SWR4 Abendgedanken

SWR4 Abendgedanken

Jetzt ist die Zeit, in der das Korn reif wird.
Wer auf dem Land wohnt oder Ferien macht, der kann die weiten gelben Kornfelder überblicken. Es sieht wie ein goldenes Meer aus, wenn das Korn reif ist.
Und dann kann es geschehen, dass Sie von einem Tag auf den anderen nur noch das Stoppelfeld antreffen. Das Korn ist abgeerntet worden. Manchmal geschieht dies in der Nacht, mit starken Scheinwerfern – das sieht aus wie Flutlichternten.
Aus dem Kornfeld ist ein Stoppelfeld geworden.
Eine Frau hat mir neulich gesagt:
Es macht mich traurig, wenn ich ein Stoppelfeld sehe. Ich werde erinnert, dass meine Kräfte abnehmen. Manches Mal fühle ich mich selbst wie ein abgeräumtes Beet oder wie ein abgeerntetes Feld. Vieles was ich einmal konnte, das kann ich jetzt nicht mehr. Es wird immer weniger mit dem Sehen und mit dem Gehen und mit dem Behalten-Können.

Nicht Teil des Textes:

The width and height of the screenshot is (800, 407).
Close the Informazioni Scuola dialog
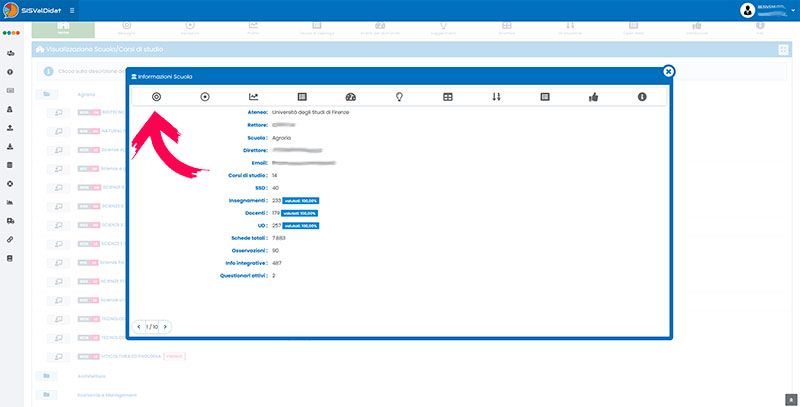[x=669, y=71]
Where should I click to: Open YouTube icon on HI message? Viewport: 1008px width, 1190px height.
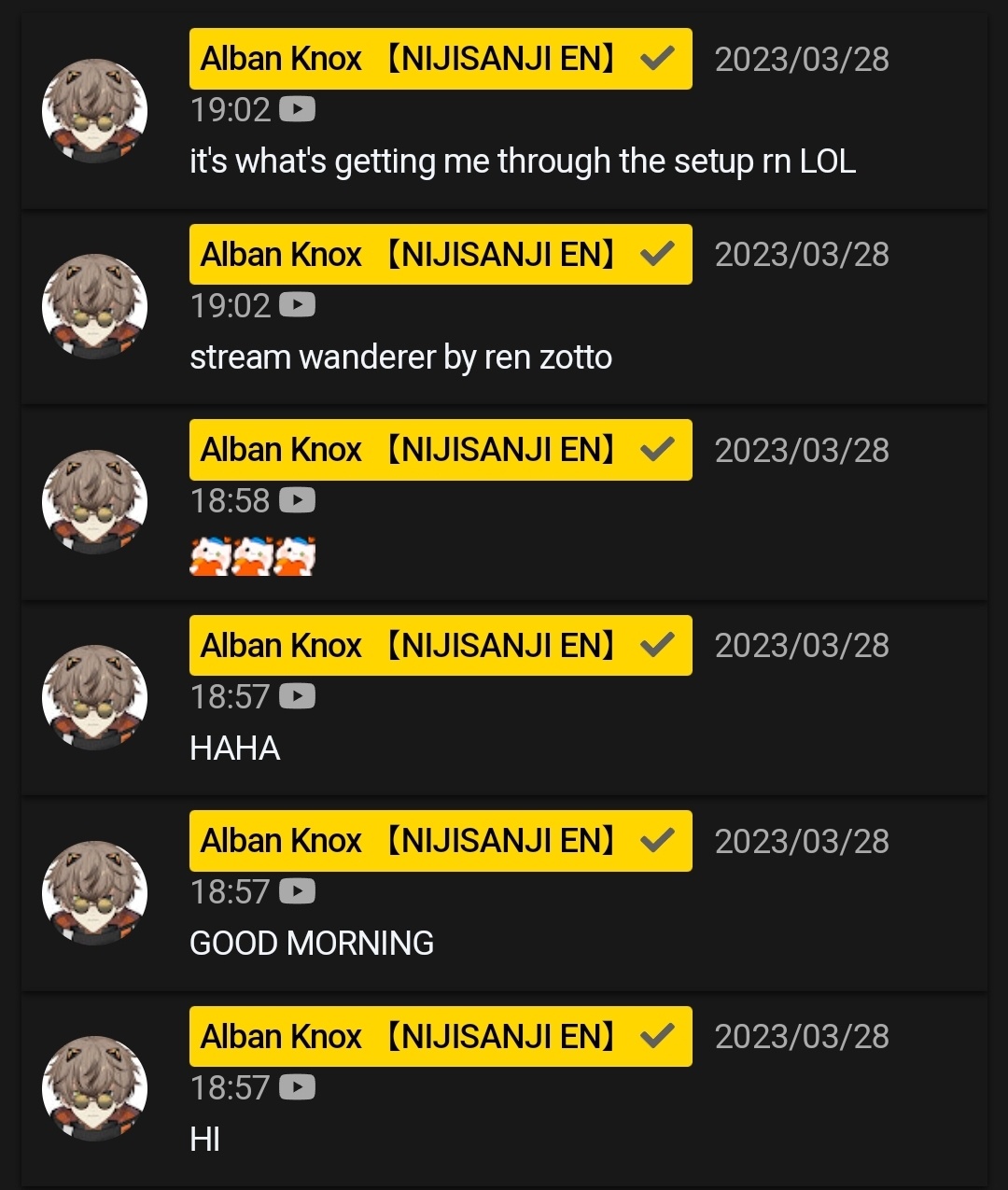(297, 1087)
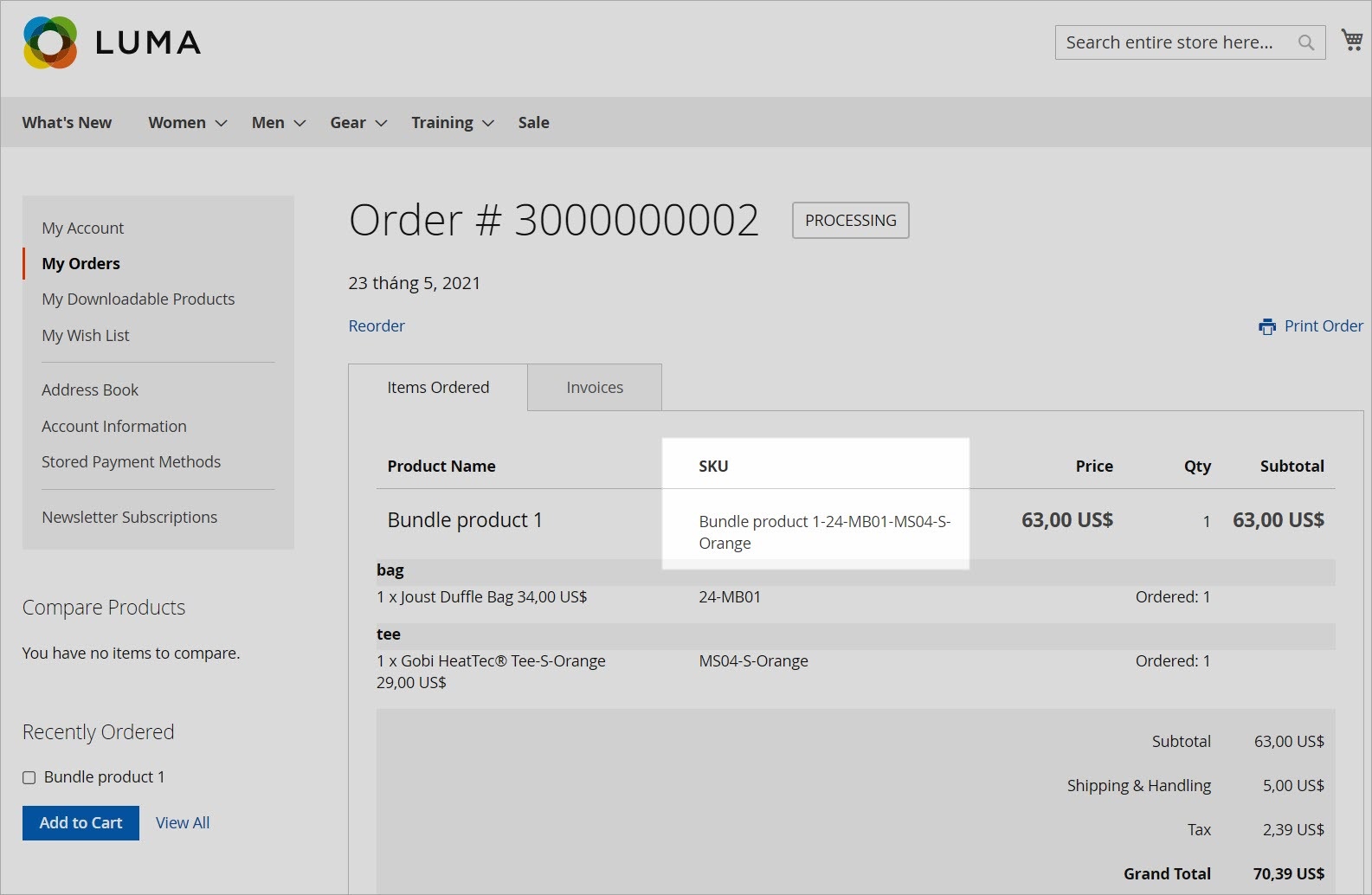1372x895 pixels.
Task: Tick the Bundle product 1 checkbox
Action: 29,777
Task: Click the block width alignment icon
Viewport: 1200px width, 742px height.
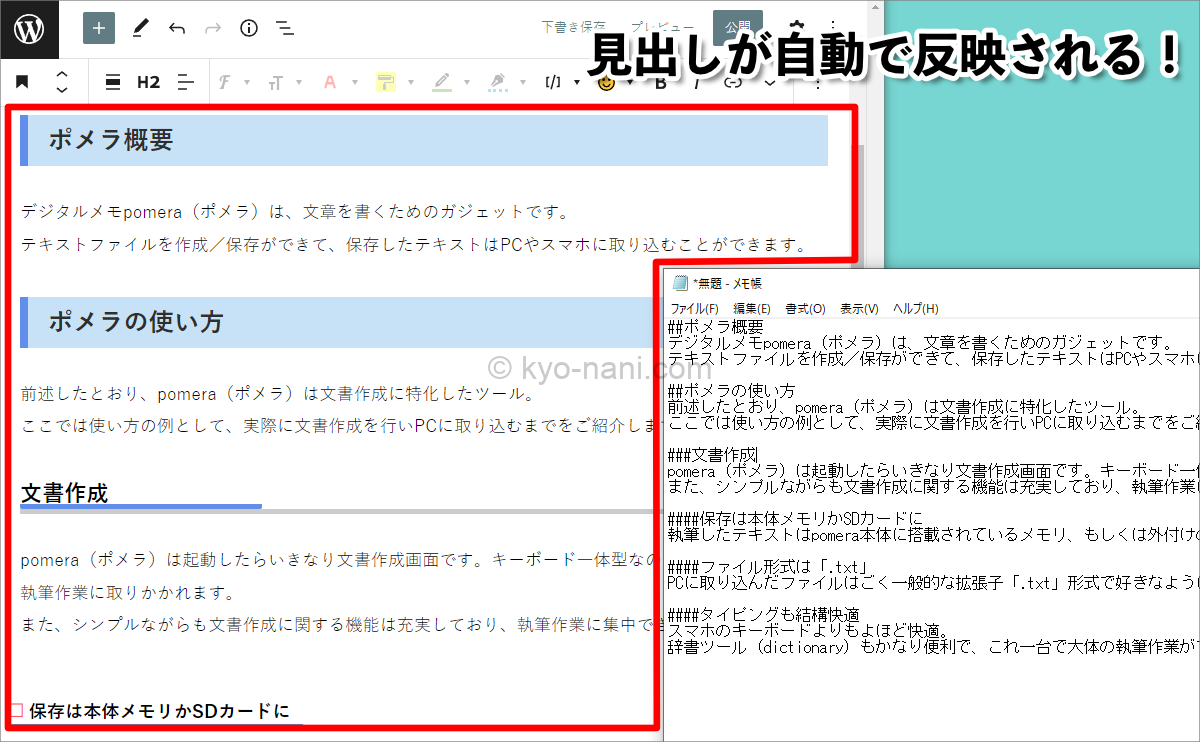Action: point(113,82)
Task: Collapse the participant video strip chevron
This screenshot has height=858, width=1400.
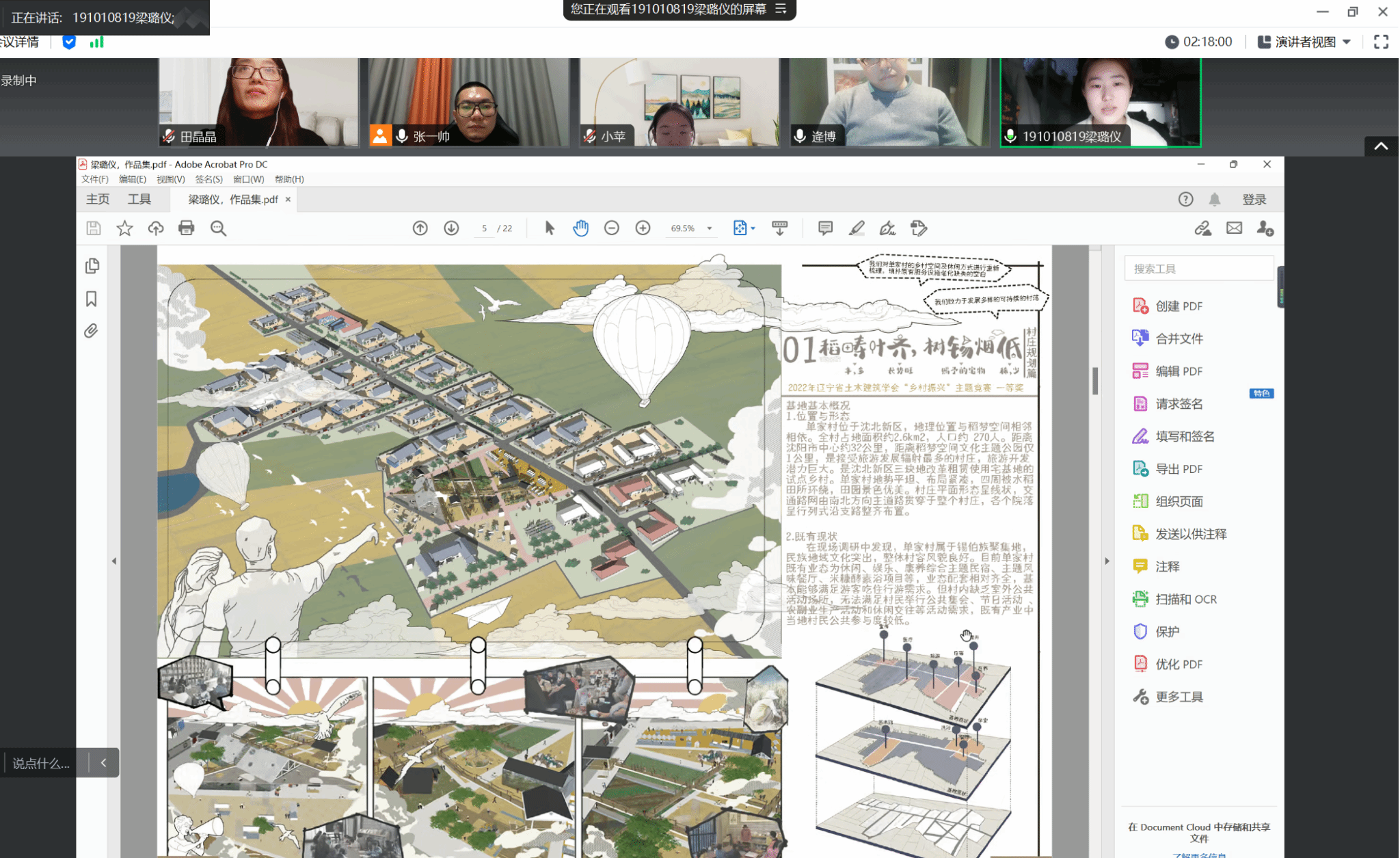Action: click(x=1381, y=146)
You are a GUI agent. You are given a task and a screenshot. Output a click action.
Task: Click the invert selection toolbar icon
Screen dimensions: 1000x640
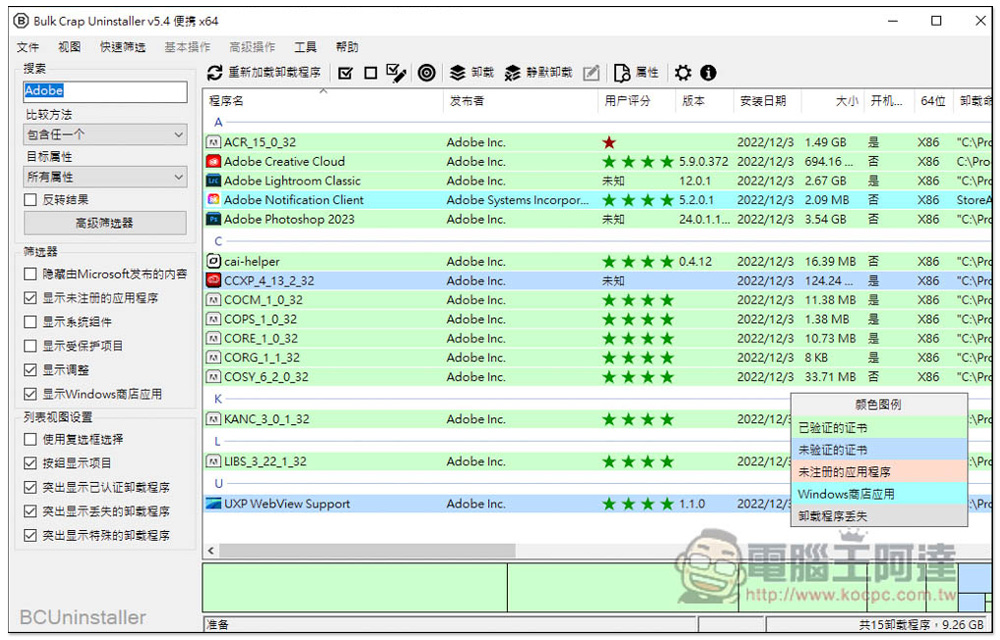396,73
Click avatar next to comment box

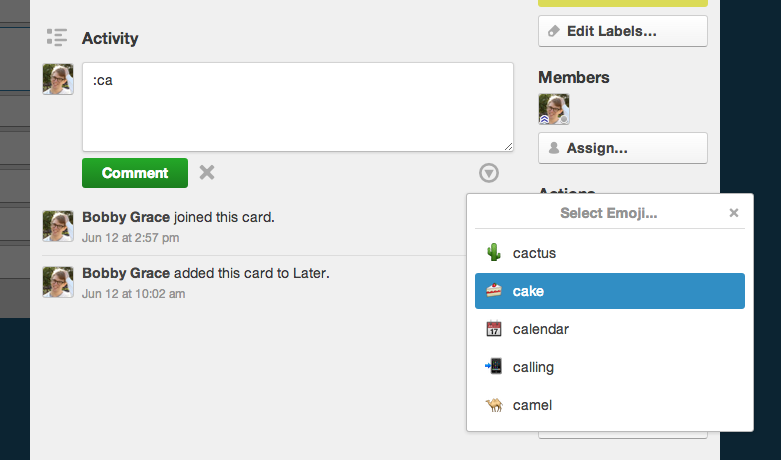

Die Zeiten der Ernte, in denen ich für andere da sein konnte, sind vorüber. Daran werde ich im Sommer durch die abgeernteten Felder erinnert.
Ganz anders der bekannte Seelenarzt Viktor Frankl. Er hat seine Patientinnen und Patienten angeleitet, das Bild vom reifen Kornfeld und Stoppelfeld mit anderen Augen zu sehen. Er hat gesagt:
Wenn du am Ende nur noch das Stoppelfeld deines Lebens siehst, keine stolzen vollen Ähren, und wenn du dir dann die Frage stellst: Was bleibt? Ich sehe ja nur das abgeerntete Feld meines Lebens, das Stoppelfeld? Dann kannst du wissen, dass das ganze Getreide schon eingebracht ist. Die Scheunen sind voll. Deine Lebensernte ist heimgeholt.
So verschieden kann man auf das Stoppelfeld schauen.
Das eine Mal macht es traurig, das andere Mal tröstet es.
Ich wünsche mir, dass mich der Anblick eines Stoppelfeldes trösten kann.
Die Lebensernte ist eingebracht. Der Acker darf ausruhen. Die Scheunen sind gefüllt. Andere können von dem leben, was ich geschafft habe. Und fortsetzen, was ich angefangen habe. Nichts ist verloren. Es ist alles aufgehoben in den Scheunen der Ewigkeit.